EXERCISE PROMPT →
Gather every line in the records below that contains the word "should", and copy each such line in full.

EXTRACTED INFORMATION →
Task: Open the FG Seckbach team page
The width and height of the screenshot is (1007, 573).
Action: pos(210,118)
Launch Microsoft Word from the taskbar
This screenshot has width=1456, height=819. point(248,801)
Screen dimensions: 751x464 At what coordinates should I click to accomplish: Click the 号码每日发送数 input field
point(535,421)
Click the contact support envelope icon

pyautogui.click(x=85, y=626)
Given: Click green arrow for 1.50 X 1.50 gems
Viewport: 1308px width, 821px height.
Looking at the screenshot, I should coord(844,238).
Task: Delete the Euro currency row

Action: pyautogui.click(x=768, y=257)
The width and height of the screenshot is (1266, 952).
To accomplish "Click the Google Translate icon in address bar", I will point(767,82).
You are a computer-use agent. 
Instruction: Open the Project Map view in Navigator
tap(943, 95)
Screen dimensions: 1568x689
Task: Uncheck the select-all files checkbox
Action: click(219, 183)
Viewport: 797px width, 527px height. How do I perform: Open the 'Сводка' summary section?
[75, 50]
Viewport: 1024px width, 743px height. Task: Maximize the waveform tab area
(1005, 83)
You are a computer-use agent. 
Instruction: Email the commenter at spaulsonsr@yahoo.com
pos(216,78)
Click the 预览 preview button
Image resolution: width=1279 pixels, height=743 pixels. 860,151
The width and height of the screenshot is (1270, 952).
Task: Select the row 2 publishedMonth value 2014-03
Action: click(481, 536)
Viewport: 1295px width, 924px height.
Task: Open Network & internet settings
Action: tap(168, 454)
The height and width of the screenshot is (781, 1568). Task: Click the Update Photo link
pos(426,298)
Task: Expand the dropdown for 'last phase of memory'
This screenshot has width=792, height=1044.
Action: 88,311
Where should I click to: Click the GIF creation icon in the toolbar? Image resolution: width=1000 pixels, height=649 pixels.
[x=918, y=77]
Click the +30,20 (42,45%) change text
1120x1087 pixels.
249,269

IN RESPONSE →
Screen dimensions: 751x464 At what coordinates should I click to accomplish: Click the 号码每日发送数 input field
Looking at the screenshot, I should coord(844,238).
Where should I click to: Click the GIF creation icon in the toolbar? Image resolution: width=1000 pixels, height=649 pixels.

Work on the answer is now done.